Ivan Fallon, writing in The Independent, wrote that Bower, "...absorbed in the detail of the tale, which he sets out superbly, never fully explains the suddenness and scale of the downfall. ...Somewhere deep in Black's psyche there is a fatal flaw that caused him to self-destruct, just when he had everything." Fallon also wrote that Amiel "...emerges as the real subject of the book, easily outshining her pompous and verbose husband." The book was also reviewed by Kim Fletcher in The Telegraph. In a review for The Economist, the book was described as a "gripping cautionary tale that still awaits its denouement".

==Aftermath==
In February 2007, Black filed a libel suit in Toronto against Bower over the contents of the book and sought $11 million in damages. Black described Bower as "vindictive, high-handed, contemptuous, sadistic" and "pathologically mendacious" in the suit and claimed that he had been portrayed as "incorrigibly and notoriously corrupt and dishonest, psychiatrically maladjusted, devoid of any redeeming or mitigating qualities". Black also claimed that the biography described Amiel as "grasping, hectoring, slatternly, extravagant, shrill and a harridan". Black's suit said that Bower had falsely described him as "a religious hypocrite or crank who delusionally imagines conversations with God in which he believes he receives reassurances about the divine acceptability of illegal and immoral actions"; this was one of more than 50 alleged inaccuracies and defamatory statements that Black claimed appeared in the book.

In response, Bower claimed that he was not worried about the suit, saying that "Robert Maxwell sued me many times and look what happened to him". The suit was frozen when Black was convicted of fraud and imprisoned.
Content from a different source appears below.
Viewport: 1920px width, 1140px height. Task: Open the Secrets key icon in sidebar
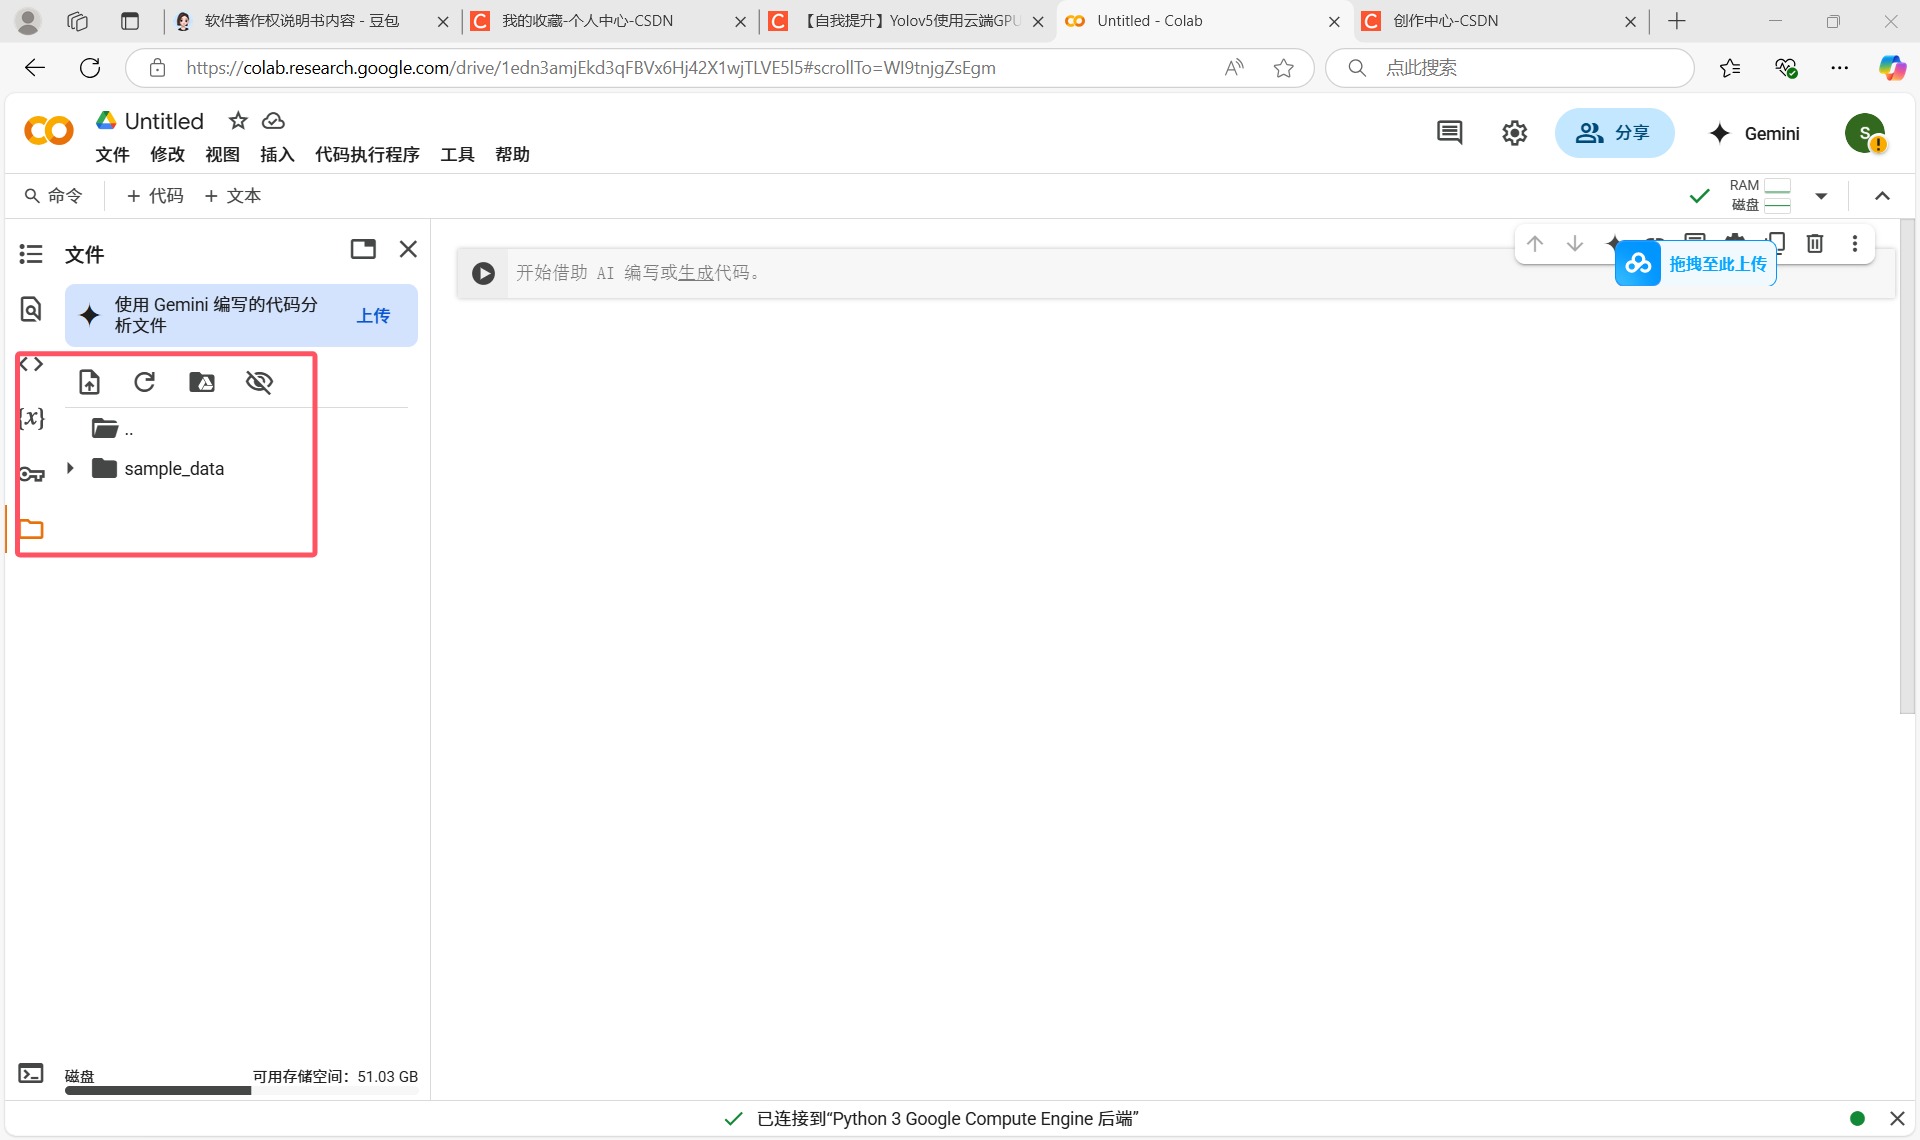pos(32,474)

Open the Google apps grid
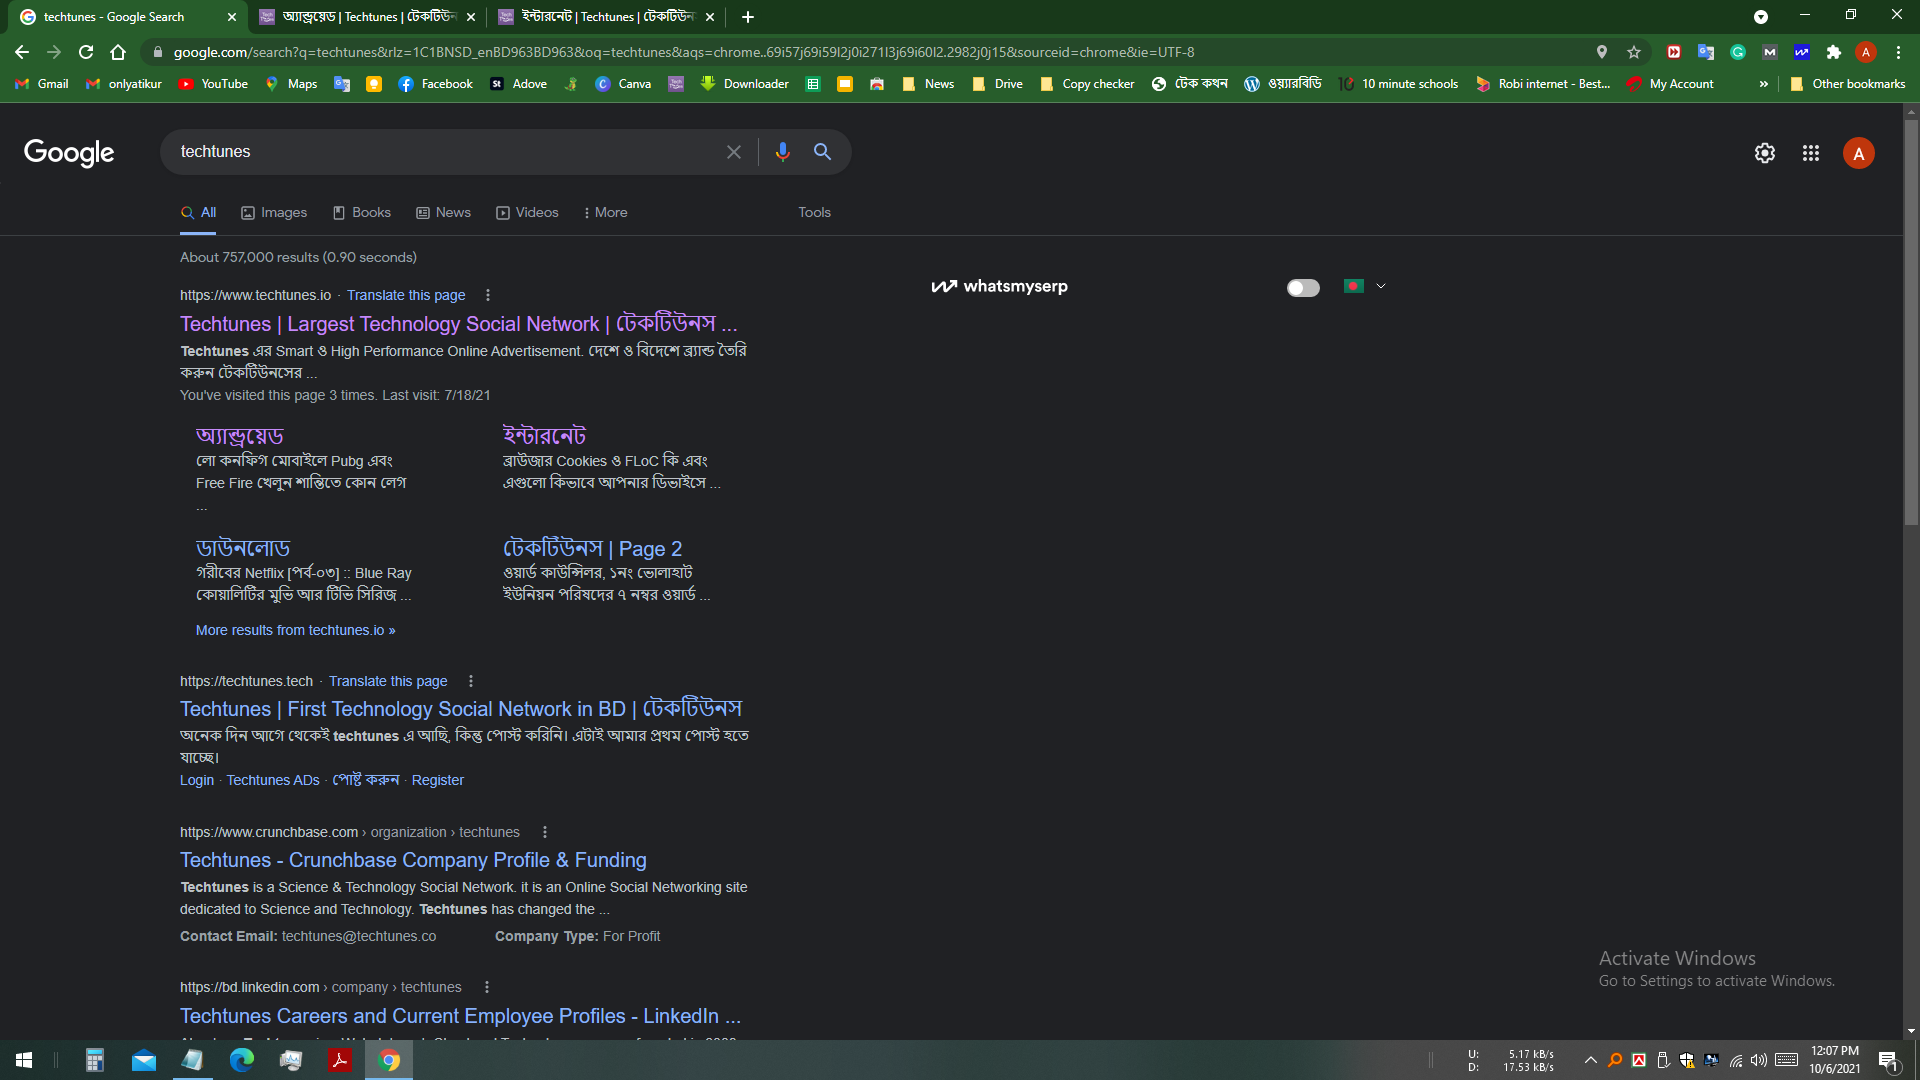(1810, 153)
At the time of Black's release from prison in 2012, the case was described as a "$2.5-million suit" and Bower said, "How can a convicted fraudster find a jury who will say that his reputation has been damaged by a book that says he's a fraudster?"

A passing reference in the book to the British businessman, pornographer, and publisher Richard Desmond led to Desmond unsuccessfully suing Bower for libel in 2009. Desmond argued that the description in the book that he was "ground into the dust" when he had published an apology after Black had threatened to sue for libel had weakened his reputation.